→ Dataset excerpts

===============

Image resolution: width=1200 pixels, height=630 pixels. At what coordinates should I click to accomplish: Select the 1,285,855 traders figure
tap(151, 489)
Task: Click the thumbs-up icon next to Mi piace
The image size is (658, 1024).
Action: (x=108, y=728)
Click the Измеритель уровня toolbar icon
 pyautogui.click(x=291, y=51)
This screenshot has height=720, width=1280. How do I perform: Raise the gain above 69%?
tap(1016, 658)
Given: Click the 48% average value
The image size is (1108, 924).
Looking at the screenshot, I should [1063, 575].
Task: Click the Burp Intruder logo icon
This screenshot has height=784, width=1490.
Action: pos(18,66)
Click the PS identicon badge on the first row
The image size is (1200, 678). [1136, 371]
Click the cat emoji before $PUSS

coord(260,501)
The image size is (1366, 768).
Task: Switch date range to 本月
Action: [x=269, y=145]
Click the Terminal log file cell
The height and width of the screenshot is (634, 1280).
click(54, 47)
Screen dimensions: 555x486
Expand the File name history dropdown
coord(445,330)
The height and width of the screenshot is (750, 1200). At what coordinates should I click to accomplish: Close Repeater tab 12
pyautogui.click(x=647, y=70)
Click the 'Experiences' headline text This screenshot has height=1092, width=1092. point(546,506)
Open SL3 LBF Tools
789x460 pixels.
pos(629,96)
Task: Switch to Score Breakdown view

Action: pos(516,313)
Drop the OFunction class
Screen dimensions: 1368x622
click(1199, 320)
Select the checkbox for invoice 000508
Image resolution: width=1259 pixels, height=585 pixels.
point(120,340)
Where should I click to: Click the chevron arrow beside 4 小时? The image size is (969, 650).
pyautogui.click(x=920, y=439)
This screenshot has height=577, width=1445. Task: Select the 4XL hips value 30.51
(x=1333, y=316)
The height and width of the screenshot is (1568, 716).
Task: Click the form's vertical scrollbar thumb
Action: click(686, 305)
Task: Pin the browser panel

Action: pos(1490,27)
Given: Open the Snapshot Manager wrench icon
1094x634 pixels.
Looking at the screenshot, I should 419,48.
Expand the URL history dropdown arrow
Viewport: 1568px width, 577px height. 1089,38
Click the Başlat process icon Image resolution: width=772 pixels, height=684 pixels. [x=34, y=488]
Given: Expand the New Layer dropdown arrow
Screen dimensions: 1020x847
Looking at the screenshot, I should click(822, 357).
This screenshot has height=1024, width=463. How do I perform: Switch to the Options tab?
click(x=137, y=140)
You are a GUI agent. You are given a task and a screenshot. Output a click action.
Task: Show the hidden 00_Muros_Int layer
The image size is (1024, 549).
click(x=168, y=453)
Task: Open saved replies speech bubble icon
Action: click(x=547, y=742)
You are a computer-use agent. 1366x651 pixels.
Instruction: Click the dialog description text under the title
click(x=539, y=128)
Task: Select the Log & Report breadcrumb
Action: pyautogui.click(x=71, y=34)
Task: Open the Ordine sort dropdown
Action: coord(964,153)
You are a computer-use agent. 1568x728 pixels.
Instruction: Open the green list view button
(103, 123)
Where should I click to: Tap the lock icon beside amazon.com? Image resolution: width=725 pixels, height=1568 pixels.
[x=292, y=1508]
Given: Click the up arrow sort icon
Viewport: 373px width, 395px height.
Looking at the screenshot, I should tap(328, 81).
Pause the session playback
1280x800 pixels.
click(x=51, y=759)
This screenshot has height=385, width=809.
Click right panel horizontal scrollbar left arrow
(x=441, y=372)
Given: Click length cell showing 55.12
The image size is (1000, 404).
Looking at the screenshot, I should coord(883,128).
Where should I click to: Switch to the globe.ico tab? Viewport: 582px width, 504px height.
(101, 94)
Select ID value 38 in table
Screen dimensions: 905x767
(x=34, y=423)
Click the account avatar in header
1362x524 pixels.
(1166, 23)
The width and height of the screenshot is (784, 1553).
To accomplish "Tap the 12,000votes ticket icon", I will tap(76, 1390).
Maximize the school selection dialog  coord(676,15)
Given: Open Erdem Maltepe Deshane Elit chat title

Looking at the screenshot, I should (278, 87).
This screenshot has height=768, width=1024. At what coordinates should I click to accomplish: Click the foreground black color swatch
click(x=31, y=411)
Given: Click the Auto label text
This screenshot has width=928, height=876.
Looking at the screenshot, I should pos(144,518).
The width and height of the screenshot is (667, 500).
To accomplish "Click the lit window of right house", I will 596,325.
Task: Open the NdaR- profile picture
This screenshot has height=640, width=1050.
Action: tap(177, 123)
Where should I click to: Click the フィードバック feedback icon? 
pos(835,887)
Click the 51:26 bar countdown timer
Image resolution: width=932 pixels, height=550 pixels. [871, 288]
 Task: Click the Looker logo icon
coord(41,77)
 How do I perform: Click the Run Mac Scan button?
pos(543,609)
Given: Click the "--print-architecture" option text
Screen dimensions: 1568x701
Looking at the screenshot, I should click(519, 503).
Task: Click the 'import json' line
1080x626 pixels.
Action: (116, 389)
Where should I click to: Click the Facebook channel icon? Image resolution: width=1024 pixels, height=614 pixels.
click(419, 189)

===============

→ What is expected
Retype only the lines above between the line with "Screen dimensions: 1020x847" and the line with "Given: Click the Auto label text", counting those two lines as well, and keep every character as it is.

→ The answer
Screen dimensions: 1020x847
Looking at the screenshot, I should click(822, 357).
This screenshot has height=1024, width=463. How do I perform: Switch to the Options tab?
click(x=137, y=140)
You are a GUI agent. You are given a task and a screenshot. Output a click action.
Task: Show the hidden 00_Muros_Int layer
The image size is (1024, 549).
click(x=168, y=453)
Task: Open saved replies speech bubble icon
Action: click(x=547, y=742)
You are a computer-use agent. 1366x651 pixels.
Instruction: Click the dialog description text under the title
click(x=539, y=128)
Task: Select the Log & Report breadcrumb
Action: pyautogui.click(x=71, y=34)
Task: Open the Ordine sort dropdown
Action: coord(964,153)
You are a computer-use agent. 1568x728 pixels.
Instruction: Open the green list view button
(103, 123)
Where should I click to: Tap the lock icon beside amazon.com? Image resolution: width=725 pixels, height=1568 pixels.
[x=292, y=1508]
Given: Click the up arrow sort icon
Viewport: 373px width, 395px height.
Looking at the screenshot, I should tap(328, 81).
Pause the session playback
1280x800 pixels.
click(x=51, y=759)
This screenshot has height=385, width=809.
Click right panel horizontal scrollbar left arrow
(x=441, y=372)
Given: Click length cell showing 55.12
The image size is (1000, 404).
Looking at the screenshot, I should coord(883,128).
Where should I click to: Switch to the globe.ico tab? Viewport: 582px width, 504px height.
(101, 94)
Select ID value 38 in table
Screen dimensions: 905x767
(x=34, y=423)
Click the account avatar in header
1362x524 pixels.
(1166, 23)
The width and height of the screenshot is (784, 1553).
To accomplish "Tap the 12,000votes ticket icon", I will tap(76, 1390).
Maximize the school selection dialog  coord(676,15)
Given: Open Erdem Maltepe Deshane Elit chat title

Looking at the screenshot, I should (278, 87).
This screenshot has height=768, width=1024. At what coordinates should I click to accomplish: Click the foreground black color swatch
click(x=31, y=411)
Given: Click the Auto label text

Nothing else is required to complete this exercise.